Challenges:
1 > Can you echo, word for word, the part of the Tyrion and Bronn recap between "Bronn grumbles a" and "Tyrion do then?", inclusive?
2 > Would you proceed with the Tyrion and Bronn recap, picking up right after its final sentence?
===== Excerpted passage
Bronn grumbles a bit before saying, okay, sure, yeah. He’s Tyrion’s man, but he ain’t no toady. Of course you aren’t Bronn. But if Bronn was ever tempted to betray Tyrion by selling him out, the dwarf would match the price any of his would-be enemies would offer him.
Bronn heads off to hunt and returns with a goat. The boys roast it over a fire and enjoy it. Oh, and Tyrion, BTW, what’s your plan for keeping us alive when the Mountain Clansmen come? Oh, about that. Tyrion doesn’t have a plan. He just has a hope. He’s going to roll the dice again with their lives as the stake. And what if they somehow survive their journey? What will Tyrion do then?
“Oh, a whore and a featherbed and a flagon of wine, for a start.” Tyrion held out his trencher, and Bronn filled it with meat. “And then to Casterly Rock or King’s Landing, I think. I have some questions that want answering, concerning a certain dagger.”
Wait, Tyrion wasn’t behind the dagger attack against Bran? Of course he wasn’t, you puddle of illiteracy.
Tyrion wonders where the clansmen are, and Bronn thinks they suspect a trap. So, Tyrion starts to whistle The Seasons of My Love. You see this was a tune that Tyrion was intimately familiar with. The first girl he ever slept with sang the song to him. And now, we get perhaps the most significant part of Tyrion’s backstory: his marriage to Tysha.
Some thirteen or so years before Tyrion was on the high road with Bronn, Jaime and Tyrion were riding in the Westerlands when they came across a girl who was under attack by men. Jaime chased the men off and rode after to pursue. Meanwhile, Tyrion comforted the girl, bathing and feeding her in a nearby inn. There, he learned her name. Tysha: a crofter’s daughter. And he lost his virginity to her. She lost hers to him too. And after, she sang Seasons of My Love.
And then the bombshell. Tyrion didn’t just bed Tysha. He married her. Bronn is in disbelief. A Lannister of Casterly Rock married a crofter’s daughter? Absurdly enough, Tyrion did, having bribed a septon to officiate. But then Tywin found out, he meted out a horrific punishment on Tyrion for his “crime.” And because I am firmly in the camp that believe that Tywin is one of the worst people in all of ASOIAF, and that his crimes too often get overlooked by the fandom. And furthermore, I believe that crimes of Tywin’s magnitude should not be papered over, here’s Tyrion’s full-account of what happened:
“First he made my brother tell me the truth. The girl was a whore, you see. Jaime arranged the whole affair, the road, the outlaws, all of it. He thought it was time I had a woman. He paid double for a maiden, knowing it would be my first time. After Jaime had made his confession, to drive home the lesson, Lord Tywin brought my wife in and gave her to his guards. They paid her fair enough. A silver for each man, how many whores command that high a price? He sat me down in the corner of the barracks and bade me watch, and at the end she had so many silvers the coins were slipping through her fingers and rolling on the floor, she...” The smoke was stinging his eyes. Tyrion cleared his throat and turned away from the fire, to gaze out into darkness. “Lord Tywin had me go last,” he said in a quiet voice. “And he gave me a gold coin to pay her, because I was a Lannister, and worth more.”
==========
===== Information shown
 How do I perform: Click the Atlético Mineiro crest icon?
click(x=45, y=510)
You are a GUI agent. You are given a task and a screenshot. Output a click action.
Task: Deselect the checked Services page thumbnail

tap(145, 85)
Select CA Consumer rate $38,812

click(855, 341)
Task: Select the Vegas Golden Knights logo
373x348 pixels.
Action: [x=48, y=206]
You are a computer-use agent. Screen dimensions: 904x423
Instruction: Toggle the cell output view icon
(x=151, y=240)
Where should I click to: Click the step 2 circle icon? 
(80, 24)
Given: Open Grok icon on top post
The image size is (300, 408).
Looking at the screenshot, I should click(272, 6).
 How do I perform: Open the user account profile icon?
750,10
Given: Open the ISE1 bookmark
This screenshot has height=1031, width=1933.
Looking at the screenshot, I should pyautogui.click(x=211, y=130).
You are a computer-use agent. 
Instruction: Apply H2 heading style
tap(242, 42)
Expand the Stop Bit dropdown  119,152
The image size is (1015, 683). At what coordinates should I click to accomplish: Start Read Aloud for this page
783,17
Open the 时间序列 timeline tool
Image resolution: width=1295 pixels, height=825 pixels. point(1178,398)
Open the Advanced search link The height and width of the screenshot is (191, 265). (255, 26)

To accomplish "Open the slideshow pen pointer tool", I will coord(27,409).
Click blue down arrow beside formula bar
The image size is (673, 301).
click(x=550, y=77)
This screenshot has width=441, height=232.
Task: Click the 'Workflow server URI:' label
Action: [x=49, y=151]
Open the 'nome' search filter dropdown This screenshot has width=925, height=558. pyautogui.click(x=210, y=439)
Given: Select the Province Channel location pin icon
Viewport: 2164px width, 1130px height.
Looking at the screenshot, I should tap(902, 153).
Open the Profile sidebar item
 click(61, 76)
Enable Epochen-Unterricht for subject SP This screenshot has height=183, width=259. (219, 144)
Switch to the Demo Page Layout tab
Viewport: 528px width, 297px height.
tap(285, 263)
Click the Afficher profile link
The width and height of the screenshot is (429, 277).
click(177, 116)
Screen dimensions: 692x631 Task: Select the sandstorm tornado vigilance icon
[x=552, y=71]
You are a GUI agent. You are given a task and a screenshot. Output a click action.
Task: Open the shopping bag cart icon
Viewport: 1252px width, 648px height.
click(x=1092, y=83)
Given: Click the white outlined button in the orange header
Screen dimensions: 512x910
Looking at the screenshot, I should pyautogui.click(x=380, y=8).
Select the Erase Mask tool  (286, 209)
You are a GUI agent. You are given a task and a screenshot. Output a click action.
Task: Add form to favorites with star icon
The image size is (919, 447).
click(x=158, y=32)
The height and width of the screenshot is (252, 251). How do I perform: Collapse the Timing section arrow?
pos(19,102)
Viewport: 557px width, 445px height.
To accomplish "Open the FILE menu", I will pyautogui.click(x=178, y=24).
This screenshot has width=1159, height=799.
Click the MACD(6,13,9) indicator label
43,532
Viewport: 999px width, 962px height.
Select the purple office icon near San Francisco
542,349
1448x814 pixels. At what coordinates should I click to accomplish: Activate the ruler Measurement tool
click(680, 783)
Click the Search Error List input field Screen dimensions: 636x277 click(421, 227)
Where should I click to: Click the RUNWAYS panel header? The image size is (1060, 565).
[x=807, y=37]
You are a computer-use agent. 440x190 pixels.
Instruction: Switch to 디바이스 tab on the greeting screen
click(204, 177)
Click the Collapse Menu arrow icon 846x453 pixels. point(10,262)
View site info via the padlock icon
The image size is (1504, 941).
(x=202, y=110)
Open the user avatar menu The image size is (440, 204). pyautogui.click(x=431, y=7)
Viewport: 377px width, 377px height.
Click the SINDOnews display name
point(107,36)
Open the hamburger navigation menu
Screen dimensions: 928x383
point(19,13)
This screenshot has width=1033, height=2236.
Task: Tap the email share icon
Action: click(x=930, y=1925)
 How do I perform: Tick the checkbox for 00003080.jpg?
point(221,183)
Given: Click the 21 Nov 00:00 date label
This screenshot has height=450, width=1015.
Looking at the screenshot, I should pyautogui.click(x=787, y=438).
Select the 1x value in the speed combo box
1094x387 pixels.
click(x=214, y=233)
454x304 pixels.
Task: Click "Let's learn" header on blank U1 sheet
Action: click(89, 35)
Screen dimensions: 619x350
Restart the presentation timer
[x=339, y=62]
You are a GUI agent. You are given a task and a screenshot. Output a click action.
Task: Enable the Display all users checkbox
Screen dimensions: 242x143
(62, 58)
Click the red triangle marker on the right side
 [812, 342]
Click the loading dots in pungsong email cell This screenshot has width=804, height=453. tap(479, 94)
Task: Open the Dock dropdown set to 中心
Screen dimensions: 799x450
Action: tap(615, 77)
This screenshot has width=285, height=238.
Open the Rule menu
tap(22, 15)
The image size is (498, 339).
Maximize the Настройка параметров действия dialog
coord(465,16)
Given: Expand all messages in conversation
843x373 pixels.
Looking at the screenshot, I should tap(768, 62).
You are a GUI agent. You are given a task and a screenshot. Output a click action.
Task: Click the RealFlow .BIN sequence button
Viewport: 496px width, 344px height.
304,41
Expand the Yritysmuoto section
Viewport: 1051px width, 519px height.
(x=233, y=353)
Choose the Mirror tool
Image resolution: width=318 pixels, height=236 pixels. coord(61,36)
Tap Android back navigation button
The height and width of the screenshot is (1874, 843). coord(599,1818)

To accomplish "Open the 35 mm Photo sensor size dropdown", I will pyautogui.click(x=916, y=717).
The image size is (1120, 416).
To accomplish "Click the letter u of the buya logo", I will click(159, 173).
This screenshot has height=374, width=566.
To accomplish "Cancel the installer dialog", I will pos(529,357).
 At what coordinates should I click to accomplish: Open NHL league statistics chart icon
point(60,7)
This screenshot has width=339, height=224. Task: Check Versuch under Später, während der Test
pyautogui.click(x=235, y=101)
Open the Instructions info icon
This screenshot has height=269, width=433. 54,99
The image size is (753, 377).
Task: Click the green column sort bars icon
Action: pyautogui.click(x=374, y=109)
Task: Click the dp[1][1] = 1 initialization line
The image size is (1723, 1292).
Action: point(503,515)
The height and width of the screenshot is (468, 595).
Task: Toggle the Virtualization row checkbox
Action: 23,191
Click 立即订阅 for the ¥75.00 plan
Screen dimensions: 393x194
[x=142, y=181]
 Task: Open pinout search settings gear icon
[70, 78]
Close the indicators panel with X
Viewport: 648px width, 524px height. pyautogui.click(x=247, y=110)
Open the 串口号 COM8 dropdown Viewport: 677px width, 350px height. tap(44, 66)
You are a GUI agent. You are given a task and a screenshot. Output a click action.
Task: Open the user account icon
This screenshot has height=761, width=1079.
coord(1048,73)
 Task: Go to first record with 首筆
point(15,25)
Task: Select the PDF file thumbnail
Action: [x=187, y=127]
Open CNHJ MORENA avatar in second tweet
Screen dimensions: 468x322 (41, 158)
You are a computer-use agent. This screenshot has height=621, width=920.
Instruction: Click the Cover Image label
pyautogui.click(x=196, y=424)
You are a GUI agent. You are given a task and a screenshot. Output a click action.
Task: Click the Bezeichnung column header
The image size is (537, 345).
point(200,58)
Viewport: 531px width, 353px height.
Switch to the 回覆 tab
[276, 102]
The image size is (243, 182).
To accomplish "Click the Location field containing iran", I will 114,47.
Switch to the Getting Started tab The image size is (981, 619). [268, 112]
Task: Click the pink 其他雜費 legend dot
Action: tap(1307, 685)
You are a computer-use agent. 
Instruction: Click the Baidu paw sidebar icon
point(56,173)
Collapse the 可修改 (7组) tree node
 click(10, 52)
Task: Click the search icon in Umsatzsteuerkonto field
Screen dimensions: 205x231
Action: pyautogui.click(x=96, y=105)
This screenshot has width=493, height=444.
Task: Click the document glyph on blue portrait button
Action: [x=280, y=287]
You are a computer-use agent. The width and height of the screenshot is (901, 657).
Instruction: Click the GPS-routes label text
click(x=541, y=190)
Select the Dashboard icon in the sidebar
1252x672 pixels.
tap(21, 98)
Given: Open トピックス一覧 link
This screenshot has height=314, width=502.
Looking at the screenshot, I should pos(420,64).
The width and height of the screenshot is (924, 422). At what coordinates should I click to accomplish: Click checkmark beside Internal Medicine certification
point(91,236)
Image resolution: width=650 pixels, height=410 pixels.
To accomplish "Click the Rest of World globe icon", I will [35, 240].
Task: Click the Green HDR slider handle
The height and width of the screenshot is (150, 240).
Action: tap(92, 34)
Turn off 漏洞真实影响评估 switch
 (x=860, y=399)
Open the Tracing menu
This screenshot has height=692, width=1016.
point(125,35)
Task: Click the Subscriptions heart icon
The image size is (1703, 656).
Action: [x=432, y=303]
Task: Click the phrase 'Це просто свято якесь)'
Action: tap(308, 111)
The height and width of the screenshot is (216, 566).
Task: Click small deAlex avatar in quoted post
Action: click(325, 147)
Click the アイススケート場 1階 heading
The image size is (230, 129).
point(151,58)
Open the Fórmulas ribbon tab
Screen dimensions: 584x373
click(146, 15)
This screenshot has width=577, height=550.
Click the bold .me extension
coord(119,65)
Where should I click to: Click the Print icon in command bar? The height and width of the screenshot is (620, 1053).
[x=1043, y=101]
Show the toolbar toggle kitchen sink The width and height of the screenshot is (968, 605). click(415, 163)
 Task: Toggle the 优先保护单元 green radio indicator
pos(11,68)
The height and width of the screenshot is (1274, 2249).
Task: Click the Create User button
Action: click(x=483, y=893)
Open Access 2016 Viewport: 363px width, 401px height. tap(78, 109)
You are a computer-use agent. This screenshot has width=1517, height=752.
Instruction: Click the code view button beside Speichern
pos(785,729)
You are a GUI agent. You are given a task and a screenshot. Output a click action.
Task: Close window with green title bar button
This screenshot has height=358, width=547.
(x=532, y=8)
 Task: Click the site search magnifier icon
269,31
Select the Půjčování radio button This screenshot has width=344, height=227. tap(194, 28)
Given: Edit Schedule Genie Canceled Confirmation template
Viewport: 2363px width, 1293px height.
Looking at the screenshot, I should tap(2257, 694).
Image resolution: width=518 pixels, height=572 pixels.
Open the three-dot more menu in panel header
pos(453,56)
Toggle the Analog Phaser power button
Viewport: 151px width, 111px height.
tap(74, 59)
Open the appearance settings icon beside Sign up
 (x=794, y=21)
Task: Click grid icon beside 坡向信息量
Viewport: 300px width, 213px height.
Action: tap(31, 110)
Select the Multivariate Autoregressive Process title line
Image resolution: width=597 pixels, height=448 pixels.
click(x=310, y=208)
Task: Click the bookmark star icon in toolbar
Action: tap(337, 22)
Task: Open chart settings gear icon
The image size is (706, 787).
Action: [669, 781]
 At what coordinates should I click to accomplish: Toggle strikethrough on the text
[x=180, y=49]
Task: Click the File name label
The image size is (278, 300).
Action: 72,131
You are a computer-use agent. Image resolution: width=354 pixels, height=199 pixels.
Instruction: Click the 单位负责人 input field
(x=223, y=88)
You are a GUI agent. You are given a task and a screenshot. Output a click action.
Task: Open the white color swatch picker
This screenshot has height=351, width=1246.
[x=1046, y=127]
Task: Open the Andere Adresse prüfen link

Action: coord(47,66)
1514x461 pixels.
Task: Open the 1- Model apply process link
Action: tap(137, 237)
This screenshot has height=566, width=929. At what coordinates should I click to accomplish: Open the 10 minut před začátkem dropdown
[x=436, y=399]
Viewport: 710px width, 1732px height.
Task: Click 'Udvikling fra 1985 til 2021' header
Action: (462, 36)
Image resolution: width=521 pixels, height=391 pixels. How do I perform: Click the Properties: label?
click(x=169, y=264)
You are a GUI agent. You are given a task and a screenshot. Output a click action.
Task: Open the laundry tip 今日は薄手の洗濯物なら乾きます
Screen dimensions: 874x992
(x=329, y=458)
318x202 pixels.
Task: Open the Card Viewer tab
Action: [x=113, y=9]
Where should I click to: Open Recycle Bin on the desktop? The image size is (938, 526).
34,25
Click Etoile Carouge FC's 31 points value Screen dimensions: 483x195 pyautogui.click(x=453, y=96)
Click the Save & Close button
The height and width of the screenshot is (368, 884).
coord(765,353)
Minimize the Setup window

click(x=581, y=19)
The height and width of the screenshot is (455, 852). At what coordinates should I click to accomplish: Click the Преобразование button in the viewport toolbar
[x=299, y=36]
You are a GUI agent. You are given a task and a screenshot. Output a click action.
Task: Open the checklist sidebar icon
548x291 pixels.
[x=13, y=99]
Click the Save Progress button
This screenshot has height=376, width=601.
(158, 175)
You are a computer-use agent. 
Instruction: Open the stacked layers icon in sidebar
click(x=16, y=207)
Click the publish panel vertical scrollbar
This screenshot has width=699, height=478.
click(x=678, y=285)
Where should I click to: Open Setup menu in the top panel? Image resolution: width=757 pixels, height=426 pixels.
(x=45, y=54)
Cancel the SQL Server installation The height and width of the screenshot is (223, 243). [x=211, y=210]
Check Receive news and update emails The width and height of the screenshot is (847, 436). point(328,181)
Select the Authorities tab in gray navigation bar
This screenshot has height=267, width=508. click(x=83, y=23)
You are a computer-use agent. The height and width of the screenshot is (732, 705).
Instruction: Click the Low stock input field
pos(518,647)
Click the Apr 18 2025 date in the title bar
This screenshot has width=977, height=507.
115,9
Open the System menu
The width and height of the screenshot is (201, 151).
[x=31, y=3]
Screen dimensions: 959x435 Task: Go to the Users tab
==========
Per-task answers:
1 >
Bronn grumbles a bit before saying, okay, sure, yeah. He’s Tyrion’s man, but he ain’t no toady. Of course you aren’t Bronn. But if Bronn was ever tempted to betray Tyrion by selling him out, the dwarf would match the price any of his would-be enemies would offer him.
Bronn heads off to hunt and returns with a goat. The boys roast it over a fire and enjoy it. Oh, and Tyrion, BTW, what’s your plan for keeping us alive when the Mountain Clansmen come? Oh, about that. Tyrion doesn’t have a plan. He just has a hope. He’s going to roll the dice again with their lives as the stake. And what if they somehow survive their journey? What will Tyrion do then?

2 >
It’s so utterly wretched and evil what Tywin did Tysha. We’ll talk a bit more about Tyrion’s more complex role in this awful affair, but Tywin: fuck you from the bottom of both Emmett’s and my heart.
But now Tyrion is sleepy. Bronn says he’ll take first watch. As Tyrion sleeps, he has a nightmare about the sky cell. He awakens to Bronn’s urgent, low voice. Shadows approach from around the campsite. The Mountain Clansmen have arrived.
Tyrion offers to share the goat that they’re eating, but one of the clansmen tells Tyrion that it’s their goat, their mountain. Tyrion asks who they are.
When you meet your gods, say it was Gunthor son of Gurn of the Stone Crows who sent you to them.
The clansman draws his knife, and Shagga, son of Dolf, joins the other clansman. Tyrion introduces himself, stating that he’ll pay the clansmen for the goat. They have silver. Well, that silver belongs to the clansmen though and so too the horses, their armor and swords. They only have their lives to pay with. And how would Tyrion like to die?
In my own bed, with a belly full of wine and a maiden’s mouth around my cock at the age of eighty, Tyrion snarks.
Gotta hand it to Tyrion. He is brave. And the clansmen recognize his bravery and wit. They’ll keep Tyrion alive, but Bronn will die. Bronn prepares to defend himself, but Tyrion starts talking again, talking about how the clansmen aren’t brave, and their weapons are shit. His father’s blacksmiths can shit better steel than they currently own.
Shagga gets pissed at Tyrion, threatening to chop off Tyrion’s manhood and feed it to the goats (we will hear Shagga say this a time or two), but Gunthor would hear Tyrion out. Will Tyrion give the clansmen swords, lances and mail?
All that and more, Gunthor, son of Gurn. I will give you the Vale of Arryn.
And wham-bam that is AGOT, Tyrion VI: talk about a fucking knock-out of a chapter. Really, Tyrion’s best chapter yet. And maybe, just maybe I’m changing my mind a little. It may be my favorite Tyrion chapter in AGOT. But we’ll see when we get to Tyrion VIII. I do love a good ASOIAF battle chapter. What did you think, Emmett?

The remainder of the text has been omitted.